Goal: Copy word for word everything from the line containing "Open notifications via" down to the line containing "(x=768, y=203)", including both of those lines.

Input material:
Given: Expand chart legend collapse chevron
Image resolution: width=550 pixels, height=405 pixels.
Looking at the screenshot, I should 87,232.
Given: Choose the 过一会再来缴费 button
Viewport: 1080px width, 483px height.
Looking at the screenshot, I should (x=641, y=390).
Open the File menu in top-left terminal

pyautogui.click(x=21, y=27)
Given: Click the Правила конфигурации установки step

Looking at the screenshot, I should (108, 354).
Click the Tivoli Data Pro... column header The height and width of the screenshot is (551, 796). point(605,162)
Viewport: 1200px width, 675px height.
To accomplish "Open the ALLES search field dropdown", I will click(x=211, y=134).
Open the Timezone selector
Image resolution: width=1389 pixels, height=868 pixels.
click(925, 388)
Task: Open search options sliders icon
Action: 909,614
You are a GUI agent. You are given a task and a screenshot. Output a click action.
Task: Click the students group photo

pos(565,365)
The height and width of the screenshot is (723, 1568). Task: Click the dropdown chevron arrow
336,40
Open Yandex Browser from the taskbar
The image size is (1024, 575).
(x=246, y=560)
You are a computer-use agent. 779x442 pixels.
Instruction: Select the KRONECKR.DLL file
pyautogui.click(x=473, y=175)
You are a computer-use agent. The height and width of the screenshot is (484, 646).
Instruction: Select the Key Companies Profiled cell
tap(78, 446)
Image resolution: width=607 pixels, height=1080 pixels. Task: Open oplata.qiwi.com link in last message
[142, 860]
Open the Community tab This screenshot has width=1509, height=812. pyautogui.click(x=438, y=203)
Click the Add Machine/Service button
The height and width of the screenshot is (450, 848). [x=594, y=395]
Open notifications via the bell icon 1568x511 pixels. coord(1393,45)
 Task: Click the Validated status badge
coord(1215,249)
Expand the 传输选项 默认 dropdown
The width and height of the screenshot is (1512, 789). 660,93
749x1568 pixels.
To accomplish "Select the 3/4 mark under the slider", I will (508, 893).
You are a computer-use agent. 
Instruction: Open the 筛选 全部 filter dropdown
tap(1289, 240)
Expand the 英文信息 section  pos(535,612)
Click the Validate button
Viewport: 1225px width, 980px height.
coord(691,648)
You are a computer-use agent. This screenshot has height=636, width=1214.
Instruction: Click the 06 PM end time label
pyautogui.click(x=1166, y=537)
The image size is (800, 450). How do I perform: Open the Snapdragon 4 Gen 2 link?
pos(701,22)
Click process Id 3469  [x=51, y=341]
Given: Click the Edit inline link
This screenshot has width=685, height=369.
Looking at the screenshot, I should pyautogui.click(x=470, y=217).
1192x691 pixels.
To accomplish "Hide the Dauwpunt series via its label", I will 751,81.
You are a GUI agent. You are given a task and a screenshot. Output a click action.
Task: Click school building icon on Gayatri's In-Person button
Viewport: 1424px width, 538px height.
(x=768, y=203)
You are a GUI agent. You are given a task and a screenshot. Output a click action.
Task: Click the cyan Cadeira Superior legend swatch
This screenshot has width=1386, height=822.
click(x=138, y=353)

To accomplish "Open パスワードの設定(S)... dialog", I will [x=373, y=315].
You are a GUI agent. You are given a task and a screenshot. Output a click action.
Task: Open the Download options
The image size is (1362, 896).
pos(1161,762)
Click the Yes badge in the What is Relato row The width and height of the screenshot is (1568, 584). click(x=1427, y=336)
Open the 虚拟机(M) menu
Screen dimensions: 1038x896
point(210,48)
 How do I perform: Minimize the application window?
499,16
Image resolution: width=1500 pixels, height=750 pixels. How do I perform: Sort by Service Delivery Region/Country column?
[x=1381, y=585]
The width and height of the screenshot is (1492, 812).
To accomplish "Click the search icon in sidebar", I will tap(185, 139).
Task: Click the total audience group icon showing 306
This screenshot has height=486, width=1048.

Result:
Open notifications via the bell icon 1568x511 pixels. coord(1393,45)
 Task: Click the Validated status badge
coord(1215,249)
Expand the 传输选项 默认 dropdown
The width and height of the screenshot is (1512, 789). 660,93
749x1568 pixels.
To accomplish "Select the 3/4 mark under the slider", I will (508, 893).
You are a computer-use agent. 
Instruction: Open the 筛选 全部 filter dropdown
tap(1289, 240)
Expand the 英文信息 section  pos(535,612)
Click the Validate button
Viewport: 1225px width, 980px height.
coord(691,648)
You are a computer-use agent. This screenshot has height=636, width=1214.
Instruction: Click the 06 PM end time label
pyautogui.click(x=1166, y=537)
The image size is (800, 450). How do I perform: Open the Snapdragon 4 Gen 2 link?
pos(701,22)
Click process Id 3469  [x=51, y=341]
Given: Click the Edit inline link
This screenshot has width=685, height=369.
Looking at the screenshot, I should pyautogui.click(x=470, y=217).
1192x691 pixels.
To accomplish "Hide the Dauwpunt series via its label", I will 751,81.
You are a GUI agent. You are given a task and a screenshot. Output a click action.
Task: Click school building icon on Gayatri's In-Person button
Viewport: 1424px width, 538px height.
(x=768, y=203)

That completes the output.